Editorial Revista Ecologista AKEc. El cambio climático es ya el reto civilizatorio más grande que afrontamos. O en palabras de la joven sueca Greta Thunberg: “Nos dicen que tienen la esperanza de que la gente joven va a salvar el mundo, pero no lo vamos a hacer. Simplemente no hay suficiente tiempo para esperar a que crezcamos y tomemos el control”.

El tiempo de las palabras se terminó. Porque al ritmo de las emisiones actuales apenas quedan once años para evitar un incremento de la temperatura global superior a 1,5 ºC. Eso quiere decir que durante la próxima década tendremos que garantizar una reducción de más de la mitad de las emisiones mundiales. Si fallamos, las consecuencias serán enormes, especialmente en las regiones mediterráneas en las que, tanto la posición que ocupan en el planeta, como la enorme carencia de capacidades de adaptación, provocarán mayores pérdidas que en otras zonas europeas.

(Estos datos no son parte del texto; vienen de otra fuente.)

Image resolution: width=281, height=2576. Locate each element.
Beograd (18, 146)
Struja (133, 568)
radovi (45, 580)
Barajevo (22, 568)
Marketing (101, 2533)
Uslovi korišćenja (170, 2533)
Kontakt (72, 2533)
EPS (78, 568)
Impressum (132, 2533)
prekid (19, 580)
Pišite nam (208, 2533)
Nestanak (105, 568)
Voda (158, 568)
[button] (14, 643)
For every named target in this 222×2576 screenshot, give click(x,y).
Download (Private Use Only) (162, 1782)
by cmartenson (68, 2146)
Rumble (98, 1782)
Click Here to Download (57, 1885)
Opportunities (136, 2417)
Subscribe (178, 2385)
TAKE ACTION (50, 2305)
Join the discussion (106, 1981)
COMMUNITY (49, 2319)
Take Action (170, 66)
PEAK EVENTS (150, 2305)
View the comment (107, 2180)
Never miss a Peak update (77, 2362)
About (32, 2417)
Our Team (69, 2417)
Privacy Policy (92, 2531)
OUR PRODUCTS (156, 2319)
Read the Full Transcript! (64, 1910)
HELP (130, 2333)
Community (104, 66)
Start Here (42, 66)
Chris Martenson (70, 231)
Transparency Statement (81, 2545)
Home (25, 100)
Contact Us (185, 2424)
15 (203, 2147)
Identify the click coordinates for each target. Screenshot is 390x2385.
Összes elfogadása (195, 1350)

Por ello, desde Ecologistas en Acción pensamos que es grave que, a día de hoy, el Estado español esté tan lejos de la conciencia climática que tienen otros países europeos. Hay que ser conscientes de que seremos una de las zonas más afectadas, y beneficiadas, por la lucha contra el cambio climático. Porque nuestro territorio reúne los recursos necesarios para alcanzar una rápida descarbonización y, al mismo tiempo, esa descarbonización debería ser una oportunidad para reducir la desigualdad creciente.

Una actuación responsable debería garantizar reducciones de emisiones en España superiores al 7% anual hasta 2030. Para ello, será necesario establecer un calendario de cierre claro de los sectores fósiles, impedir la creación de nuevas infraestructuras y el desarrollo de planes que generen emisiones adicionales de gases de efecto invernadero. Sin olvidar que el cumplimiento de los objetivos climáticos debe estar reflejado en el tratamiento jurídico-constitucional con el mayor grado de vinculación.

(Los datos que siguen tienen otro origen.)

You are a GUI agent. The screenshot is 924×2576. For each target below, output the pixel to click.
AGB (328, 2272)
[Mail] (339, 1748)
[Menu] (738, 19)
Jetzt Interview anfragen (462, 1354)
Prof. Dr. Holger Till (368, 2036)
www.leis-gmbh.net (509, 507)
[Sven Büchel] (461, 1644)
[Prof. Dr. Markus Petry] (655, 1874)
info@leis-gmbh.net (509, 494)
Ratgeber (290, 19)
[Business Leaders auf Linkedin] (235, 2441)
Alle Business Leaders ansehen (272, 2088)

Las excusas se acabaron. Hoy es posible elaborar una ruta de transformación del sistema eléctrico que conlleve alcanzar el 100 % de suministro eléctrico de origen renovable antes de 2030. Una transformación energética que debe de ir acompañada de medidas estructurales que ahonden en la democratización energética y la lucha contra la pobreza.

La acción prioritaria para trasformar el sistema energético debe incluir una auditoría trasparente de los costes eléctricos, la no renovación de los permisos de las centrales de carbón y nucleares, la reforma del sistema tarifario y el impulso de proyectos ciudadanos para la democratización de la producción de energía renovable.

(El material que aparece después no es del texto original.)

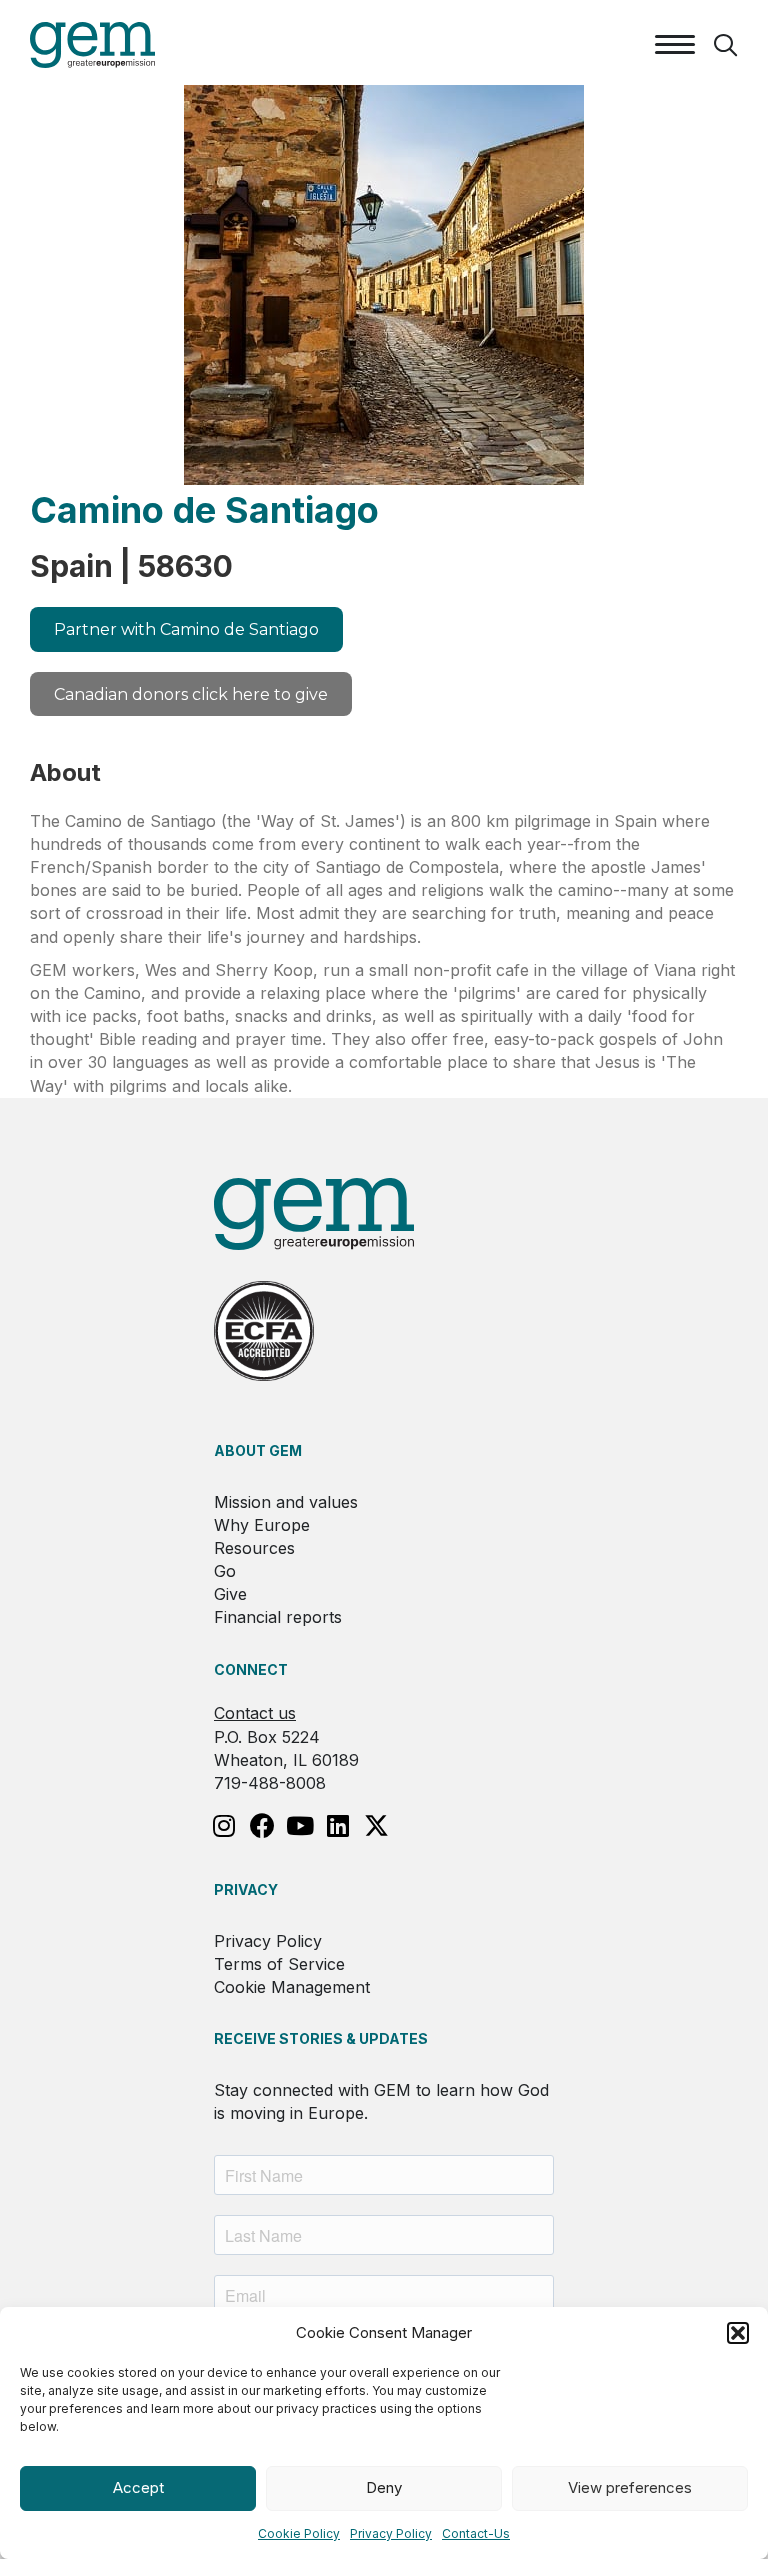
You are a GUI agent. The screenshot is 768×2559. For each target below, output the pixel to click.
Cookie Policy (299, 2533)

Un ritmo de reducción que solo se puede alcanzar combinando el uso de energías renovables con un descenso del consumo energético actual. Incluso en el último informe del IPCC se reconoce abiertamente que el consumo mundial de energía está muy por encima de lo que el planeta es capaz de generar. De hecho, el único escenario compatible con limitar el incremento de la temperatura global por debajo de 1,5 ºC ya establece para 2050 un tibio decrecimiento en la demanda energética global del 32 % respecto a los niveles de 2010.

Desde Ecologistas en Acción tenemos claro que el tiempo se agota y hay que actuar. No tenemos la posibilidad de esperar que nuevos ciclos electorales, tecnologías o cualquier otra excusa frenen la toma inmediata de medidas.

La nueva normalidad climática muestra que nos jugamos nuestra propia supervivencia. Lo que antes era una urgencia hoy es una emergencia. Por eso, el movimiento #FridaysforFuture es una ola de levantamiento pacífico y desobediente que ya recorre toda Europa y que ha llegado para cambiarlo todo.